◆ Problem to work on ◆
Pull out every line of the data that contains the word "screenshot". Case counts.

◆ Entries supplied ◆
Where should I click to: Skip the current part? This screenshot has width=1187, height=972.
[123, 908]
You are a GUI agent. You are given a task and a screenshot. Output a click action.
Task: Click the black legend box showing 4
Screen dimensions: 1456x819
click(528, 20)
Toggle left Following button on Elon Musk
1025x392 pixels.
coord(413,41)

◆ Output ◆
Where should I click to: Skip the current part? This screenshot has width=1187, height=972.
You are a GUI agent. You are given a task and a screenshot. Output a click action.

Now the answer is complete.